*What this task involves*. Restate word for word the lines of the records below, starting at the line that contains "Open arrow next" and ending at the line that contains "Task: Open the REPORT dropdown arrow", with both of those lines included and nothing else.

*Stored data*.
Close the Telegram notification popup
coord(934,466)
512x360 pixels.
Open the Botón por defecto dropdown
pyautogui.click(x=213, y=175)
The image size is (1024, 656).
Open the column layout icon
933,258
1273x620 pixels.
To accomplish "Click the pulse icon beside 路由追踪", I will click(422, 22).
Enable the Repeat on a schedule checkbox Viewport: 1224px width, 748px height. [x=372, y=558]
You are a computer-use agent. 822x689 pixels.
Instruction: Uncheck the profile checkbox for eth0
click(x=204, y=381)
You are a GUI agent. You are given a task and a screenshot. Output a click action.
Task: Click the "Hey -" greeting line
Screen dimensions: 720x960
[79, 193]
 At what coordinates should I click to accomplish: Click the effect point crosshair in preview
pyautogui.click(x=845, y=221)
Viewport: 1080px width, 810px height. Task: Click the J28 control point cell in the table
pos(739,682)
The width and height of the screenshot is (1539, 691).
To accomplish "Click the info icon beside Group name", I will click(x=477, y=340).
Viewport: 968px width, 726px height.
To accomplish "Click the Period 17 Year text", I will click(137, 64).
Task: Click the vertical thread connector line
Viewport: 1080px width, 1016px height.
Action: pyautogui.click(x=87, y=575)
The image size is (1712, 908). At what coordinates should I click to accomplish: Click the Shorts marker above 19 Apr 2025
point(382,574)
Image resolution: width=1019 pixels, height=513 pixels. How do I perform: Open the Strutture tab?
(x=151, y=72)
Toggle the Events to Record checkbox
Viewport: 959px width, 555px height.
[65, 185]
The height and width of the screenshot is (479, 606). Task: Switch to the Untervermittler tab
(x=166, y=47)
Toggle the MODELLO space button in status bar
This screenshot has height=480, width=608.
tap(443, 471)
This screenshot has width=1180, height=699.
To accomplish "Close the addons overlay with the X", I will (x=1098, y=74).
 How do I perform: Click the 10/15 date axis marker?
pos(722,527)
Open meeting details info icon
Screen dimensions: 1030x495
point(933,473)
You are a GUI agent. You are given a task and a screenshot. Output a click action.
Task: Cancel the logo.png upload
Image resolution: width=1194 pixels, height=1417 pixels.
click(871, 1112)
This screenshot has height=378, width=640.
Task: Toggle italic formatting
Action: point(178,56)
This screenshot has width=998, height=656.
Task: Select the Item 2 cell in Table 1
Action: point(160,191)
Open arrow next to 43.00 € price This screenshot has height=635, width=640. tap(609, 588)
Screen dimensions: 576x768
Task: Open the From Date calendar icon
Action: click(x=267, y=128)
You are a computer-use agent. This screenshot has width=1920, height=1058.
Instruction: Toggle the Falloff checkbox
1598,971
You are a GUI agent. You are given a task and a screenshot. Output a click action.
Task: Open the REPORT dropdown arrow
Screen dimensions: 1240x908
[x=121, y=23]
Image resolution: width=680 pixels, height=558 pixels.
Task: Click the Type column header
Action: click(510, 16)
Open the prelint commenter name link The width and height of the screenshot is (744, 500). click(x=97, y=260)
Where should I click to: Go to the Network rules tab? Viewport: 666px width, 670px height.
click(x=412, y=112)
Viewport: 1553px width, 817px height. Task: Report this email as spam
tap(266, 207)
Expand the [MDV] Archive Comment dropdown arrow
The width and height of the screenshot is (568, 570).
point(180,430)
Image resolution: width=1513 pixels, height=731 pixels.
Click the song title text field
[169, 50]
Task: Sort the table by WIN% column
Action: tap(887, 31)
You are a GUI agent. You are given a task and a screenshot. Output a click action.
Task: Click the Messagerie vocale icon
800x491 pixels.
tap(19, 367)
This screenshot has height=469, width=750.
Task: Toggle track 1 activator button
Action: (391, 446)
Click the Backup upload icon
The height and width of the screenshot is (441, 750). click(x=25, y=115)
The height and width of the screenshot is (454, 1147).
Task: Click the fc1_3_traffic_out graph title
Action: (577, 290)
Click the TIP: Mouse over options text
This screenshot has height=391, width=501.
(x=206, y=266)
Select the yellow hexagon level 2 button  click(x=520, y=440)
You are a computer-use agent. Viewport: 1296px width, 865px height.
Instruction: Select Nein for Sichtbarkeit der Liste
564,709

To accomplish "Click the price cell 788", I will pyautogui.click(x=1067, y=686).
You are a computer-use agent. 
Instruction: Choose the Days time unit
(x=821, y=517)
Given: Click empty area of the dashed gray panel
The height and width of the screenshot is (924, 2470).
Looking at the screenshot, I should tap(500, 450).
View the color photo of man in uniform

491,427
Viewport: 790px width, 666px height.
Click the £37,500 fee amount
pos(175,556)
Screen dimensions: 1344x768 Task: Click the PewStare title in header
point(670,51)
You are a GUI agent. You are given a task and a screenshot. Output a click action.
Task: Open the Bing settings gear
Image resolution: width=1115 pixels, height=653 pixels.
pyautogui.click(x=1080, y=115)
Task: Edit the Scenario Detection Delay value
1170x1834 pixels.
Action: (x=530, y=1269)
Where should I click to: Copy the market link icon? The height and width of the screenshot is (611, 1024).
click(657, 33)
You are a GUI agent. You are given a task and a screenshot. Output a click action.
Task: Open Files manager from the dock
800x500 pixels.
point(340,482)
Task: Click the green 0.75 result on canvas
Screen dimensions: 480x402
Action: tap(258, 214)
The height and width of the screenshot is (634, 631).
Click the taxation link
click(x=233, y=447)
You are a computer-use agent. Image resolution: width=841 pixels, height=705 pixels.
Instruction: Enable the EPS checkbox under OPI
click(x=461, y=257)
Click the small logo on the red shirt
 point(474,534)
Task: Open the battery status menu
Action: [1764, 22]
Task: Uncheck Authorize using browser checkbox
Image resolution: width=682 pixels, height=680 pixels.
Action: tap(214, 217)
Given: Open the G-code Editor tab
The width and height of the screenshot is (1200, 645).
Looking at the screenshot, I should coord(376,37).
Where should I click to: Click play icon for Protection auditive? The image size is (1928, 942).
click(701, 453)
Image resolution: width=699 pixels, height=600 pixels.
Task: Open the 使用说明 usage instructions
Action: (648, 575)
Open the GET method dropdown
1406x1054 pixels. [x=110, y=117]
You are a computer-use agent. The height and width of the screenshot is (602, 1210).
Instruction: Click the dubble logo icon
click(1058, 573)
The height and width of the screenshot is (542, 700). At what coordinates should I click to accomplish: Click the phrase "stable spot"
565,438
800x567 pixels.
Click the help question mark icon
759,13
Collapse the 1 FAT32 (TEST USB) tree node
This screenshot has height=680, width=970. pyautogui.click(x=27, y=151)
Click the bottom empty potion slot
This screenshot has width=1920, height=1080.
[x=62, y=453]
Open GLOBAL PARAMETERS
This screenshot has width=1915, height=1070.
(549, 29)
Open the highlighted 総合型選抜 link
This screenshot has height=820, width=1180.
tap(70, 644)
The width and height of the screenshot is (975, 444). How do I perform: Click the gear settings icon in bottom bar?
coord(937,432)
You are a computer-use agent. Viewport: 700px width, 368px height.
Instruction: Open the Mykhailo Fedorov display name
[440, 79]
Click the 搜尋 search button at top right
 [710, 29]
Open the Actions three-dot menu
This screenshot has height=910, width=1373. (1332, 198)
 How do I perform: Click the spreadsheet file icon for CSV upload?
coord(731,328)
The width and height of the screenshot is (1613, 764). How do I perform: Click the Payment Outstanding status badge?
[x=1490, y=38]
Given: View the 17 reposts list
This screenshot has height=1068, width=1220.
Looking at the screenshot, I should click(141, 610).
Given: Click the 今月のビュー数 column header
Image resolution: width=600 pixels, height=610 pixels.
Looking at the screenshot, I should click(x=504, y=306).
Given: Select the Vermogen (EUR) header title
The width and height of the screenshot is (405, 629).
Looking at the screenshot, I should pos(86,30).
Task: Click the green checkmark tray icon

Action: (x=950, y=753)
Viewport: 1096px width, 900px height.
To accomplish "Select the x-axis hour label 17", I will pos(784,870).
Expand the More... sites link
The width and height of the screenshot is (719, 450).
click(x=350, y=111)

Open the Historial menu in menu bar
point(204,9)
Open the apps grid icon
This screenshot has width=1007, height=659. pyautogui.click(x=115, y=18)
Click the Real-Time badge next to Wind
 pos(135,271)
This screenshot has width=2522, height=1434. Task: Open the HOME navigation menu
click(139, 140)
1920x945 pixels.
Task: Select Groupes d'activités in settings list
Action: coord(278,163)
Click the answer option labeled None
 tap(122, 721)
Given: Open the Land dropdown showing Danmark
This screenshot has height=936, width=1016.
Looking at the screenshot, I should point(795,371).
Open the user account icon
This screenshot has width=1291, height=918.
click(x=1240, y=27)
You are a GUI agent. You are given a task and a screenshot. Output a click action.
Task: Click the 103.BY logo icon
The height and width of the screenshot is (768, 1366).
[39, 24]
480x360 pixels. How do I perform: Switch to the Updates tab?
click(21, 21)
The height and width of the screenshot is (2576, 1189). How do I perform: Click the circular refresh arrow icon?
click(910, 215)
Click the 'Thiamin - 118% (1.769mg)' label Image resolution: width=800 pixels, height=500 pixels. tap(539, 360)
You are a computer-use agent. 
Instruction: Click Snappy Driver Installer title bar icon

*Expected output*.
Open arrow next to 43.00 € price This screenshot has height=635, width=640. tap(609, 588)
Screen dimensions: 576x768
Task: Open the From Date calendar icon
Action: click(x=267, y=128)
You are a computer-use agent. This screenshot has width=1920, height=1058.
Instruction: Toggle the Falloff checkbox
1598,971
You are a GUI agent. You are given a task and a screenshot. Output a click action.
Task: Open the REPORT dropdown arrow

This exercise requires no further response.